Task prompt:
Please answer these questions using the excerpt on Iraq war polling:
1. What percentage of voters still call the Iraq war an important issue?
2. According to the Pew Center for the People and the Press, what share of the public doesn't know McCain's position on troop withdrawal?
3. In the June Washington Post/ABC poll, what happened to support for McCain's view once voters were told he opposed a timetable for withdrawal?

Selection:
+===+

By Ira ChernusWhile the Iraq war has largely faded from our TV screens, some 85% of all voters still call it an important issue. Most of them want U.S. troops home from Iraq within a couple of years, many of them far sooner. They support Barack Obama’s position, not John McCain’s. Yet when the polls ask which candidate voters trust more on the war, McCain wins almost every time.

Maybe that’s because, according to the Pew Center for the People and the Press, nearly 40% of the public doesn’t know McCain’s position on troop withdrawal. In a June Washington Post/ABC poll, the same percentage weren’t sure he had a clear position. When that poll told voters that McCain opposed a timetable for withdrawal, support for his view actually shot up dramatically. It looks like a significant chunk of the electorate cares more about the man than the issue. Newer polls suggest that McCain’s arguments against a timetable may, in fact, be shifting public opinion his way.

+===+

Given data:

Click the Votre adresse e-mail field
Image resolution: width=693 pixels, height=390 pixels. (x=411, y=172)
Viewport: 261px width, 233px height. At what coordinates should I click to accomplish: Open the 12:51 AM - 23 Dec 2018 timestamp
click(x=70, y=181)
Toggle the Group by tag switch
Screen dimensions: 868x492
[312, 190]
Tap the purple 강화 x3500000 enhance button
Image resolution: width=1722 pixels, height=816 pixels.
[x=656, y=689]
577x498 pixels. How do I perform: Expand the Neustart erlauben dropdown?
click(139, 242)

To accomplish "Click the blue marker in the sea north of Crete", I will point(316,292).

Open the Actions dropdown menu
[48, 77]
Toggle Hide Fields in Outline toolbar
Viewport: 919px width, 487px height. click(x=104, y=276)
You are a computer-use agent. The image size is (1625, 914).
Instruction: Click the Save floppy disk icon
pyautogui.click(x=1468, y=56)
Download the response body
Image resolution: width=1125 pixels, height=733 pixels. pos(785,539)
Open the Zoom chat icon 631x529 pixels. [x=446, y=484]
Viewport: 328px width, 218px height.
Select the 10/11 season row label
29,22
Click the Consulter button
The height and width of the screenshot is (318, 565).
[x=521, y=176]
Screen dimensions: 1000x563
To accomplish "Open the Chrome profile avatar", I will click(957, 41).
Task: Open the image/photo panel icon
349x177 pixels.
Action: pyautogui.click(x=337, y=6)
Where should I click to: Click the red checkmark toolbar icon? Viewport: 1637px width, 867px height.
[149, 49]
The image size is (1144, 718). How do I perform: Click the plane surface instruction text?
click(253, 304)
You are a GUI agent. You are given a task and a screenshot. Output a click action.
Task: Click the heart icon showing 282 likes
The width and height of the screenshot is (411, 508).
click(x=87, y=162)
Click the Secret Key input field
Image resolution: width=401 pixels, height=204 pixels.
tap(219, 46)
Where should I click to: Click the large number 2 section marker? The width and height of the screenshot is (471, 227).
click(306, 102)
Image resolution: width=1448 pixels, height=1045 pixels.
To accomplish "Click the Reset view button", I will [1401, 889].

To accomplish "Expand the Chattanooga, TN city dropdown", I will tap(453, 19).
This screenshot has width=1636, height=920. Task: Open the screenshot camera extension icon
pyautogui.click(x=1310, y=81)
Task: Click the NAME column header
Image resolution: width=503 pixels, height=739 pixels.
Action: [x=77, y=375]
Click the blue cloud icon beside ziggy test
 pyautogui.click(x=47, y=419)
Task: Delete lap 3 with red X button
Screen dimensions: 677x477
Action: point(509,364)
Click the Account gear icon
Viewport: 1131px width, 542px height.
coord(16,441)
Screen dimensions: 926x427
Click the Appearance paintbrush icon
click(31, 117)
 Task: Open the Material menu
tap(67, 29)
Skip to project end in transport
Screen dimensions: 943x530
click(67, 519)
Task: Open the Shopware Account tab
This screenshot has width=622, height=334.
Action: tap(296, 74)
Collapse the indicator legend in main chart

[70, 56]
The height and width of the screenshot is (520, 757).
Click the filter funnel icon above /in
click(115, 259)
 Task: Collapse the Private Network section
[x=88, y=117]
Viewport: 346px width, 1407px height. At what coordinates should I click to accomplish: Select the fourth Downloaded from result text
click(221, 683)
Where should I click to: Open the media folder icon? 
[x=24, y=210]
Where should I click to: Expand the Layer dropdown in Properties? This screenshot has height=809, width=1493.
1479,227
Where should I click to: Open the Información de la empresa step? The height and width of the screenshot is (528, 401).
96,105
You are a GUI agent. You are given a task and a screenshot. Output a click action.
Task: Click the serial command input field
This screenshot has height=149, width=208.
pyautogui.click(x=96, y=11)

+===+

Response to the task:
1. Some 85%.
2. Nearly 40%.
3. It shot up dramatically.